偽りの婚約者に溺愛されています
先ほど私に告白をした沢井さんと私は、本当はあまり変わらないのかもしれない。
少し優しくされただけで期待してしまう自分がいる。
こんなとき、彼はただ優しいだけだと自分に言い聞かせてきた。
仕事ができて、格好良くて女性にもてる。そんな彼が、私を特別に思っているはずなどないのだからと。
私たちが勤めるこの『ササ印』は、国内では名の通った老舗の文具メーカーだ。
文具業界の国内でのシェアは上位にのぼる。
私はここで、商品の企画課に所属し、日々新商品の開発に携わり、忙しい毎日を送っている。
実はこの会社は、私の父が経営している。
将来は一人娘である私が継ぐように言われながら育ってきたが、今はまだそんなことは到底、想像もつかない。
仕事も半人前なのに、経営だなんてとんでもない。
目下、修行の毎日だ。
もちろん、周囲に特別扱いされないように、身分は隠している。
私は笹岡夢子。
入社四年目の二十六歳。
見かけは男に見間違えられるほどなのに、名前が『夢子』だなんて、自分でも似合わないとは自覚しているが、こればかりは仕方がない。

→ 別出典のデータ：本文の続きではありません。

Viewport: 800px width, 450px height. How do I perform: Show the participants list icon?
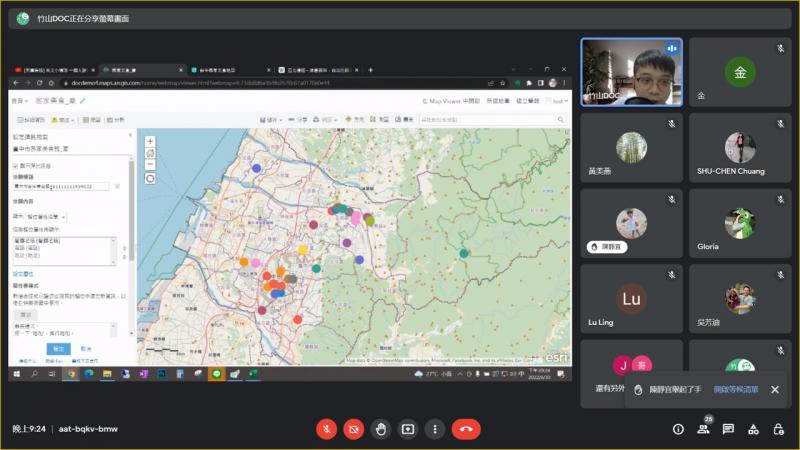703,429

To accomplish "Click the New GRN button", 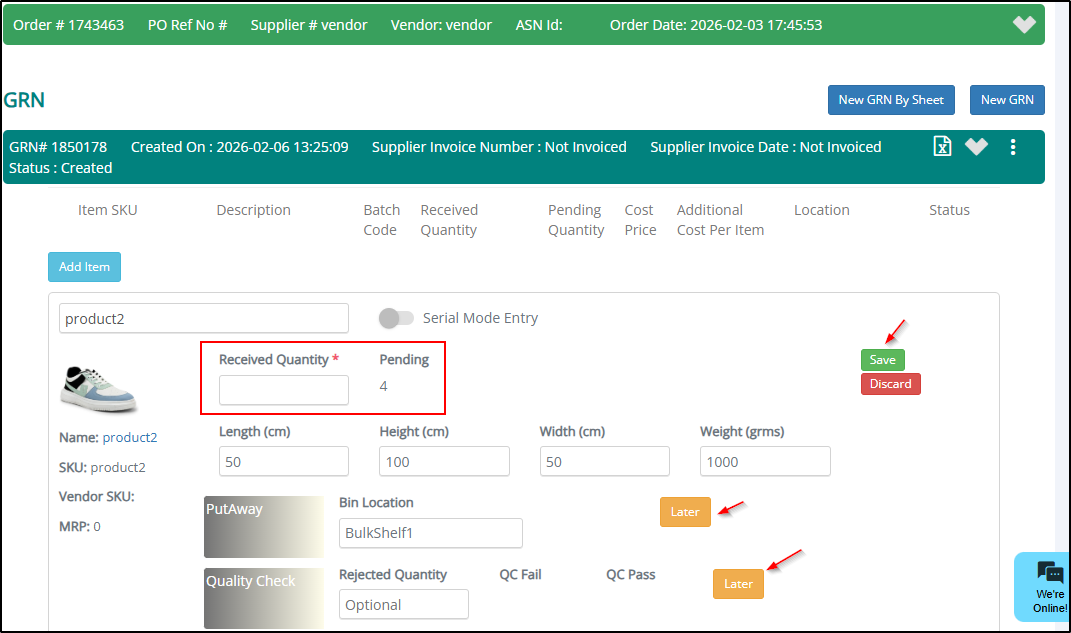I will coord(1007,100).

中学校と高校は、地元でも箱入り娘の集まりだと噂されるエスカレーター式の名門お嬢様女学校だった。そこで女らしくなることが、日々男らしくなっていく私を心配した両親の、たっての願いだったのだ。
しかしそれが逆にあだとなり、自分で言うのもなんだが、私はそこで女の子たちの憧れの的となってしまった。バスケ三昧の日々を送っていた私は、ますます男らしさに磨きがかかってしまったのだ。
そんな当時のあだ名は『王子』だった。
一時期は騒がれているうちに、このままであるべきだと思い込み、本当に男なんていらない、このまま女の子といたほうが楽しいのではないかとまで考えたりもした。
だが、卒業して現実的になったとたんに、当然の如く普通の女の子として恋がしたいと憧れ始めた。
だが、多感な時期をほぼ男として過ごしてきた私は、もちろん男性に免疫などない。どうしたらほかの女の子たちのように可愛くなれるのか、男性と恋ができるのかわからないまま今も、過ごしているのだ。